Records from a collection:
--- start ---

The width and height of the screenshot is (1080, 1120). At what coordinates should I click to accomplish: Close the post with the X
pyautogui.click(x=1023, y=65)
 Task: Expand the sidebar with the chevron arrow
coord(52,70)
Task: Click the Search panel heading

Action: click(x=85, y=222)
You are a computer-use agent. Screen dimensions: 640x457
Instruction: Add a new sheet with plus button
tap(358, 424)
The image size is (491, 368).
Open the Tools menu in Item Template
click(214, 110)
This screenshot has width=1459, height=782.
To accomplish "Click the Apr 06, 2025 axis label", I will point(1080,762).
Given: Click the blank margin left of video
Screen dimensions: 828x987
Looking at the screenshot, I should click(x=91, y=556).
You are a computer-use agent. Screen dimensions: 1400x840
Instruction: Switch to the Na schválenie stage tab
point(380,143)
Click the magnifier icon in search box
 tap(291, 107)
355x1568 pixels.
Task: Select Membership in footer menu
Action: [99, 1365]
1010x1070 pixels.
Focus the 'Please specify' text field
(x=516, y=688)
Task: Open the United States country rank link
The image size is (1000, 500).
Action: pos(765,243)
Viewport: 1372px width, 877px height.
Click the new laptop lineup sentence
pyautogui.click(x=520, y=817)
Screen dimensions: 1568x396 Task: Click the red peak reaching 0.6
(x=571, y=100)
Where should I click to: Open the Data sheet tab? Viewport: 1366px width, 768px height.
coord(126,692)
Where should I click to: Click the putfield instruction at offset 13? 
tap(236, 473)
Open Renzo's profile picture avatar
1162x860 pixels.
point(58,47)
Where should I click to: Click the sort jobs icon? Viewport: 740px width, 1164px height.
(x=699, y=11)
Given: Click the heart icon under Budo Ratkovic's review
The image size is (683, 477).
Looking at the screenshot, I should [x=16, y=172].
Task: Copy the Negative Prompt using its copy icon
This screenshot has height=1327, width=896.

--- end ---

What the task asks: Copy the records above word for word.

Complete response:
The width and height of the screenshot is (1080, 1120). At what coordinates should I click to accomplish: Close the post with the X
pyautogui.click(x=1023, y=65)
 Task: Expand the sidebar with the chevron arrow
coord(52,70)
Task: Click the Search panel heading

Action: click(x=85, y=222)
You are a computer-use agent. Screen dimensions: 640x457
Instruction: Add a new sheet with plus button
tap(358, 424)
The image size is (491, 368).
Open the Tools menu in Item Template
click(214, 110)
This screenshot has width=1459, height=782.
To accomplish "Click the Apr 06, 2025 axis label", I will point(1080,762).
Given: Click the blank margin left of video
Screen dimensions: 828x987
Looking at the screenshot, I should click(x=91, y=556).
You are a computer-use agent. Screen dimensions: 1400x840
Instruction: Switch to the Na schválenie stage tab
point(380,143)
Click the magnifier icon in search box
 tap(291, 107)
355x1568 pixels.
Task: Select Membership in footer menu
Action: [99, 1365]
1010x1070 pixels.
Focus the 'Please specify' text field
(x=516, y=688)
Task: Open the United States country rank link
The image size is (1000, 500).
Action: pos(765,243)
Viewport: 1372px width, 877px height.
Click the new laptop lineup sentence
pyautogui.click(x=520, y=817)
Screen dimensions: 1568x396 Task: Click the red peak reaching 0.6
(x=571, y=100)
Where should I click to: Open the Data sheet tab? Viewport: 1366px width, 768px height.
coord(126,692)
Where should I click to: Click the putfield instruction at offset 13? 
tap(236, 473)
Open Renzo's profile picture avatar
1162x860 pixels.
point(58,47)
Where should I click to: Click the sort jobs icon? Viewport: 740px width, 1164px height.
(x=699, y=11)
Given: Click the heart icon under Budo Ratkovic's review
The image size is (683, 477).
Looking at the screenshot, I should [x=16, y=172].
Task: Copy the Negative Prompt using its copy icon
This screenshot has height=1327, width=896.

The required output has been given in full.